TASK DIRECTIONS: The response must contain every line of the records that follow, duplicated exactly.

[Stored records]
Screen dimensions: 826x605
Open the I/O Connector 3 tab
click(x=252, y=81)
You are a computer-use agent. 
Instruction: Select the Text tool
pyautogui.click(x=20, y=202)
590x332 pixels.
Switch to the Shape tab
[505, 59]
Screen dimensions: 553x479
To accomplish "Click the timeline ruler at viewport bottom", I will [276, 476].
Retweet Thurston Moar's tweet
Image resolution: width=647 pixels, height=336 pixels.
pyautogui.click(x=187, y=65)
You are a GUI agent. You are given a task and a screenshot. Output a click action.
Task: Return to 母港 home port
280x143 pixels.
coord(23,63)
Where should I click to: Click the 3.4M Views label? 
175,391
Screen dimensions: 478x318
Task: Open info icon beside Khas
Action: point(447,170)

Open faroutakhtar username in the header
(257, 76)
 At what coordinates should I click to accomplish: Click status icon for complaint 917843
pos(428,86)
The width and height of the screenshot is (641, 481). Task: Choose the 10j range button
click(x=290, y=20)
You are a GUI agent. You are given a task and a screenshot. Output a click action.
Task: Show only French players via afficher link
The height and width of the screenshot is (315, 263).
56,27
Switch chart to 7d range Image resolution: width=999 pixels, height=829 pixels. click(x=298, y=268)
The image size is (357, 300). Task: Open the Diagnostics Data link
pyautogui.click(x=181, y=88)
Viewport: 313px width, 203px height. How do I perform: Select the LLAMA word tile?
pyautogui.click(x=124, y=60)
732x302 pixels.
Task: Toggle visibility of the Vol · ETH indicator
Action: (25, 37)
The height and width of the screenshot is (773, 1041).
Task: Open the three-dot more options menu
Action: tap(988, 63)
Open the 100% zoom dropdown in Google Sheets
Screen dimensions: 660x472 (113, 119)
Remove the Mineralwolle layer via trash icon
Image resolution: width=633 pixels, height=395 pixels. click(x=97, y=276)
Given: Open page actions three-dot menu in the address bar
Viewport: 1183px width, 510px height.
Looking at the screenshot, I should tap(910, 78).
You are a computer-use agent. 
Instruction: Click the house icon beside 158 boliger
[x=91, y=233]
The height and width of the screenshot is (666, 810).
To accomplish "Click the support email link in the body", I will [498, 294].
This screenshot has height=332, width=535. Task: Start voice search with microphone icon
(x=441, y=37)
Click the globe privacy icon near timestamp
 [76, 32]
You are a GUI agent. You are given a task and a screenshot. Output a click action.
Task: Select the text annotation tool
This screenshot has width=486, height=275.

ANSWER BELOW:
Screen dimensions: 826x605
Open the I/O Connector 3 tab
click(x=252, y=81)
You are a computer-use agent. 
Instruction: Select the Text tool
pyautogui.click(x=20, y=202)
590x332 pixels.
Switch to the Shape tab
[505, 59]
Screen dimensions: 553x479
To accomplish "Click the timeline ruler at viewport bottom", I will [276, 476].
Retweet Thurston Moar's tweet
Image resolution: width=647 pixels, height=336 pixels.
pyautogui.click(x=187, y=65)
You are a GUI agent. You are given a task and a screenshot. Output a click action.
Task: Return to 母港 home port
280x143 pixels.
coord(23,63)
Where should I click to: Click the 3.4M Views label? 
175,391
Screen dimensions: 478x318
Task: Open info icon beside Khas
Action: point(447,170)

Open faroutakhtar username in the header
(257, 76)
 At what coordinates should I click to accomplish: Click status icon for complaint 917843
pos(428,86)
The width and height of the screenshot is (641, 481). Task: Choose the 10j range button
click(x=290, y=20)
You are a GUI agent. You are given a task and a screenshot. Output a click action.
Task: Show only French players via afficher link
The height and width of the screenshot is (315, 263).
56,27
Switch chart to 7d range Image resolution: width=999 pixels, height=829 pixels. click(x=298, y=268)
The image size is (357, 300). Task: Open the Diagnostics Data link
pyautogui.click(x=181, y=88)
Viewport: 313px width, 203px height. How do I perform: Select the LLAMA word tile?
pyautogui.click(x=124, y=60)
732x302 pixels.
Task: Toggle visibility of the Vol · ETH indicator
Action: (25, 37)
The height and width of the screenshot is (773, 1041).
Task: Open the three-dot more options menu
Action: tap(988, 63)
Open the 100% zoom dropdown in Google Sheets
Screen dimensions: 660x472 (113, 119)
Remove the Mineralwolle layer via trash icon
Image resolution: width=633 pixels, height=395 pixels. click(x=97, y=276)
Given: Open page actions three-dot menu in the address bar
Viewport: 1183px width, 510px height.
Looking at the screenshot, I should tap(910, 78).
You are a computer-use agent. 
Instruction: Click the house icon beside 158 boliger
[x=91, y=233]
The height and width of the screenshot is (666, 810).
To accomplish "Click the support email link in the body", I will [498, 294].
This screenshot has height=332, width=535. Task: Start voice search with microphone icon
(x=441, y=37)
Click the globe privacy icon near timestamp
 [76, 32]
You are a GUI agent. You are given a task and a screenshot. Output a click action.
Task: Select the text annotation tool
This screenshot has width=486, height=275.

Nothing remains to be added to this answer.